WHAT IS EXPECTED ->
Although the data below holds other lines too, output only those from the line with "Instruction: Click the ASP.NET" up to and including the line with "1372x874 pixels.", exactly as they appear.

DATASET EXCERPTS ->
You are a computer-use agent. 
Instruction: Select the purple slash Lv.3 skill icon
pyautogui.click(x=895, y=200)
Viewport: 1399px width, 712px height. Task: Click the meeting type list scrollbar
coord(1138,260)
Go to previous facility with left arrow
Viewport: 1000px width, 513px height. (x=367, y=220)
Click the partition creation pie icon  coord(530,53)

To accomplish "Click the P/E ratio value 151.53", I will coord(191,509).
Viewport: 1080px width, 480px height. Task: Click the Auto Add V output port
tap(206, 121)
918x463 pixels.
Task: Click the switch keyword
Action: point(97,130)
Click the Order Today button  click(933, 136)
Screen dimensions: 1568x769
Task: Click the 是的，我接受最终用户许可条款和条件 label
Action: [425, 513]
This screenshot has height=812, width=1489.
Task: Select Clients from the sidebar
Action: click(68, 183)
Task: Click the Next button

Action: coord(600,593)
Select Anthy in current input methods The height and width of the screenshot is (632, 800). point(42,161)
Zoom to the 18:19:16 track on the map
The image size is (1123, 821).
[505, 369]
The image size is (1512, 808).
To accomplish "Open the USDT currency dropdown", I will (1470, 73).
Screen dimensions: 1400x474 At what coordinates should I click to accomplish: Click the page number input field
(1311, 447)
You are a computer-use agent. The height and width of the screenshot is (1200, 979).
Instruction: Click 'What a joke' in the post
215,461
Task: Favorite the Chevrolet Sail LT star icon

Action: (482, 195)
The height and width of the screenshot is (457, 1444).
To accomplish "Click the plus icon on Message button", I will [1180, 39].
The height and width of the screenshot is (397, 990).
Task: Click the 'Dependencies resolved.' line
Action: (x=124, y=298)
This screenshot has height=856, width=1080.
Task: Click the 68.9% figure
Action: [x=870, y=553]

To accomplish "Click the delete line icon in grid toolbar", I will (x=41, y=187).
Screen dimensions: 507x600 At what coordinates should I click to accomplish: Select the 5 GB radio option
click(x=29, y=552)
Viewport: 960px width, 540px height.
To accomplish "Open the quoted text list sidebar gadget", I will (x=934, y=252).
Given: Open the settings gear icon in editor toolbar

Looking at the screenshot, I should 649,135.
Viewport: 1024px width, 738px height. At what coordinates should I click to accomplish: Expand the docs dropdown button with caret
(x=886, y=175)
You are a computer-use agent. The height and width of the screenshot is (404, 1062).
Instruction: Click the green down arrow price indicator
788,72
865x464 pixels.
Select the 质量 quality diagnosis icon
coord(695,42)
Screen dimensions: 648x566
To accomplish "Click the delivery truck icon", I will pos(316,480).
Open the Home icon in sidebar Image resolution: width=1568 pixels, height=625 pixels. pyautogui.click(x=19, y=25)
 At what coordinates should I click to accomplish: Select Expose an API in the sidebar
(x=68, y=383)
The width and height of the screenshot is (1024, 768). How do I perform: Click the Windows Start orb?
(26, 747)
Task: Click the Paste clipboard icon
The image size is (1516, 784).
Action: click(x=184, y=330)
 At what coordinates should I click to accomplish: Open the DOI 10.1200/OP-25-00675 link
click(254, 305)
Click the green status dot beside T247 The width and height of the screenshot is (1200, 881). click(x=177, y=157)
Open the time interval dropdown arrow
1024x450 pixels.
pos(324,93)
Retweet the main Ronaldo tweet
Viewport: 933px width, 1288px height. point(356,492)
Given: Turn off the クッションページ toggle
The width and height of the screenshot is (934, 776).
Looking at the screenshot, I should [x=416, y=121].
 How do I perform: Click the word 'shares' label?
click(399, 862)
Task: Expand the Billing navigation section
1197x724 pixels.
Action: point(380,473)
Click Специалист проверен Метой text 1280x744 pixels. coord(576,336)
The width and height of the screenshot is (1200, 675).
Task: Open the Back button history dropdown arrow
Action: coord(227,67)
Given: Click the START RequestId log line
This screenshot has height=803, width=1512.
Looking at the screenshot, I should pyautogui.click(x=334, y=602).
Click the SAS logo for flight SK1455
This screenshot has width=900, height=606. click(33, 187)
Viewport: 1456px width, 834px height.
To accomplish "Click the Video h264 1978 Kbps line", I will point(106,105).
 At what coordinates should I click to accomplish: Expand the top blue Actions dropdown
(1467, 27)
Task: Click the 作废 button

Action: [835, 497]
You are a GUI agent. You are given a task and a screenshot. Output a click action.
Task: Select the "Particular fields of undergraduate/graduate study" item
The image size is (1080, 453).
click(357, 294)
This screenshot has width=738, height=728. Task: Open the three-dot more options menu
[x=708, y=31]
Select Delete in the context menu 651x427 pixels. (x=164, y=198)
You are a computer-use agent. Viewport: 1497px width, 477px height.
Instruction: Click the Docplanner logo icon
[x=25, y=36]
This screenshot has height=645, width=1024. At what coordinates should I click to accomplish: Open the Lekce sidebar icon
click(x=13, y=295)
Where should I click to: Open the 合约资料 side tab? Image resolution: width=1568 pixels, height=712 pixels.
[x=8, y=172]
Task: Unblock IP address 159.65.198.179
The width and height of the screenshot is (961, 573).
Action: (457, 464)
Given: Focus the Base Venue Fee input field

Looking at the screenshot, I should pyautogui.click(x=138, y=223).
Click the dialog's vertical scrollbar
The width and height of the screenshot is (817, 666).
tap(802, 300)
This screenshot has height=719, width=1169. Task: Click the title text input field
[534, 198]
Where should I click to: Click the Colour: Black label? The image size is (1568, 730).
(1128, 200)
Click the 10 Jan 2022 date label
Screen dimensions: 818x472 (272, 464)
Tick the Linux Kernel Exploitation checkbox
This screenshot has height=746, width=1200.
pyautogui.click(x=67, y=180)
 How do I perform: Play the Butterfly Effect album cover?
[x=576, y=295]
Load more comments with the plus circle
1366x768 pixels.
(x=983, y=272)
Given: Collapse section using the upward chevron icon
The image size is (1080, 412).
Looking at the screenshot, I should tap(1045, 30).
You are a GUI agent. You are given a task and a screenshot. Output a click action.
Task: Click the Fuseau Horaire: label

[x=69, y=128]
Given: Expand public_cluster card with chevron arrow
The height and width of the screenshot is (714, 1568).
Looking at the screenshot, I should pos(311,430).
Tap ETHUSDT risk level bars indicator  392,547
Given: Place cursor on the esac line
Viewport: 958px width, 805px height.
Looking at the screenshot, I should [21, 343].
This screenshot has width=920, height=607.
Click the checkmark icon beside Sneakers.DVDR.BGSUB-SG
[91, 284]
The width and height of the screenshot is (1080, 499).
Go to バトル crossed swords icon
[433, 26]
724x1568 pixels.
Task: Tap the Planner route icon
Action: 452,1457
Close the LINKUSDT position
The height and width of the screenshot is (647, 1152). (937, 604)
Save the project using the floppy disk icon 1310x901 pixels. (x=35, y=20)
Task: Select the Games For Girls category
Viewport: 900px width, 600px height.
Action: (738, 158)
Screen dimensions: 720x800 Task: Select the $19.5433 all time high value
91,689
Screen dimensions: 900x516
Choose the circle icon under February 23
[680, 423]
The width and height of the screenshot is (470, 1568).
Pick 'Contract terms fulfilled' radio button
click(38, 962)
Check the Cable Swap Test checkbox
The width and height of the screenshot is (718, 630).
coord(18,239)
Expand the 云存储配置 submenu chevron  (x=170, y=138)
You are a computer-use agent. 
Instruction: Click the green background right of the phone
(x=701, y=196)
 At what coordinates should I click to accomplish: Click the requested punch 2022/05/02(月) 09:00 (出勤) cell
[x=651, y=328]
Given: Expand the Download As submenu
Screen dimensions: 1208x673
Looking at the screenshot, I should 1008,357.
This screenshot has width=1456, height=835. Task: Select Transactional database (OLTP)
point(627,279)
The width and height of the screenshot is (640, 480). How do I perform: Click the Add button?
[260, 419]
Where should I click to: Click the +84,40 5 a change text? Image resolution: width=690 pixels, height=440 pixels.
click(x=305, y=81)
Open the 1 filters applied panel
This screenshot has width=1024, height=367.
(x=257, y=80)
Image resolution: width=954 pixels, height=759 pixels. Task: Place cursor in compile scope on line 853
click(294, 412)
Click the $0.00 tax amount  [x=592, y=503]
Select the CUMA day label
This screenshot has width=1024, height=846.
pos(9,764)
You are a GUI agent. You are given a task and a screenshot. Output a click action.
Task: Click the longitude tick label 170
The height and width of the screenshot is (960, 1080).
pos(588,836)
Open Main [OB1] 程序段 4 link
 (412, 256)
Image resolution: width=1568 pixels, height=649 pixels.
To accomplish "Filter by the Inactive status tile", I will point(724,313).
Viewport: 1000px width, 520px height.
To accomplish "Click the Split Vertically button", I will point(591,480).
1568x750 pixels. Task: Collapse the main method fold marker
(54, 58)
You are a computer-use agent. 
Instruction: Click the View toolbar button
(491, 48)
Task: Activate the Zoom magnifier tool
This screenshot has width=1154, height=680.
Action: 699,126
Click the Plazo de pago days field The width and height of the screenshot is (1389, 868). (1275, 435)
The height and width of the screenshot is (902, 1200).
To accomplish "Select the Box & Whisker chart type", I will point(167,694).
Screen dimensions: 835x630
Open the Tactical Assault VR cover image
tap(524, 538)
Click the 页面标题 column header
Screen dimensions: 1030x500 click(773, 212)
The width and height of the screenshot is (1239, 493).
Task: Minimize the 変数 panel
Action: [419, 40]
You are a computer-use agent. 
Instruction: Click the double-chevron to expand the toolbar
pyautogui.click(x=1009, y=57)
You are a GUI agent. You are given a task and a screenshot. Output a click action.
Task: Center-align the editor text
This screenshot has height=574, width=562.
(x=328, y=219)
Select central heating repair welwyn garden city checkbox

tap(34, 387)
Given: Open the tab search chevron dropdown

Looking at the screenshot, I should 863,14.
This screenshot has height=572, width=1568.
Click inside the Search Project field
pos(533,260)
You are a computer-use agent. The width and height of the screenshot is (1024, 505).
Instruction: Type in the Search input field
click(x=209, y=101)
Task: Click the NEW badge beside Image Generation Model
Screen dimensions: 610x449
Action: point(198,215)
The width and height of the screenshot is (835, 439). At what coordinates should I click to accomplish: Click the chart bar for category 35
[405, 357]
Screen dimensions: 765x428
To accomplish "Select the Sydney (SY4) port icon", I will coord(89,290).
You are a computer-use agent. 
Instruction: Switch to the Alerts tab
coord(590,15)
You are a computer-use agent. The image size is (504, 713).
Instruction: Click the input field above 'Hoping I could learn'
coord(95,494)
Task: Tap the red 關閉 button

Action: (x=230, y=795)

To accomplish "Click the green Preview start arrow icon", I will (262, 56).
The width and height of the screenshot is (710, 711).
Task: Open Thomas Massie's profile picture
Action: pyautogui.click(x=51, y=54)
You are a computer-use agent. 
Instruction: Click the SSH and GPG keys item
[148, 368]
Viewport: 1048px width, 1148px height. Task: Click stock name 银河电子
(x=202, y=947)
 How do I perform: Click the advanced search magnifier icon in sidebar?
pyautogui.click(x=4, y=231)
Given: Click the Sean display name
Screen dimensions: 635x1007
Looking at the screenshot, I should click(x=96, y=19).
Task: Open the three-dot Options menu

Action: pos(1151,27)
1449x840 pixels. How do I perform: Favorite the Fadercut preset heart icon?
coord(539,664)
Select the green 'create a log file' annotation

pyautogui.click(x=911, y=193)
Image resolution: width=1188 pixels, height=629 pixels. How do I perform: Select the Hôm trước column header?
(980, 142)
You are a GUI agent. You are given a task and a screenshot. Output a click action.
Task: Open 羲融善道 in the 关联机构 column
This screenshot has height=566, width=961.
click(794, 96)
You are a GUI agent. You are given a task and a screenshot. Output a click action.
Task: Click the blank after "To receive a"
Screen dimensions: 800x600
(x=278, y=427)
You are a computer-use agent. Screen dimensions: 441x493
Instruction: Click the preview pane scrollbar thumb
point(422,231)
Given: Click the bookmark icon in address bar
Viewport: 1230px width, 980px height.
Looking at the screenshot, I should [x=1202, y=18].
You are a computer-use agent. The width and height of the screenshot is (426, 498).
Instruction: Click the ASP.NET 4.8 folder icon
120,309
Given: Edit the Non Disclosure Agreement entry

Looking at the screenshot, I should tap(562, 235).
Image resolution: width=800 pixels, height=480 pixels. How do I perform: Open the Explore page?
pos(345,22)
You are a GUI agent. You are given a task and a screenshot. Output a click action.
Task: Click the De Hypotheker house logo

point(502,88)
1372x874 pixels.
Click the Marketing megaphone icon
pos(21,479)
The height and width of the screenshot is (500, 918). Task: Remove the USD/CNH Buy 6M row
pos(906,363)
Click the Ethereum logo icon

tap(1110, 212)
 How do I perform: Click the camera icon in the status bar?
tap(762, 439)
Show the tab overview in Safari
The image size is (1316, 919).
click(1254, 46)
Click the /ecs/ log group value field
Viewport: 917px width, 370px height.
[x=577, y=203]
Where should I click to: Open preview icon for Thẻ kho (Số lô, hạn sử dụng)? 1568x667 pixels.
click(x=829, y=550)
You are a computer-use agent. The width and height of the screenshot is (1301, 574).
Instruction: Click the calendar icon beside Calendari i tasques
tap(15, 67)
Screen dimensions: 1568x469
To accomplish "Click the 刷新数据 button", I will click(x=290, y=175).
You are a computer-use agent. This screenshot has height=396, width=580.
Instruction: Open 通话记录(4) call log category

SOLUTION TO THIS TASK ->
Instruction: Click the ASP.NET 4.8 folder icon
120,309
Given: Edit the Non Disclosure Agreement entry

Looking at the screenshot, I should tap(562, 235).
Image resolution: width=800 pixels, height=480 pixels. How do I perform: Open the Explore page?
pos(345,22)
You are a GUI agent. You are given a task and a screenshot. Output a click action.
Task: Click the De Hypotheker house logo

point(502,88)
1372x874 pixels.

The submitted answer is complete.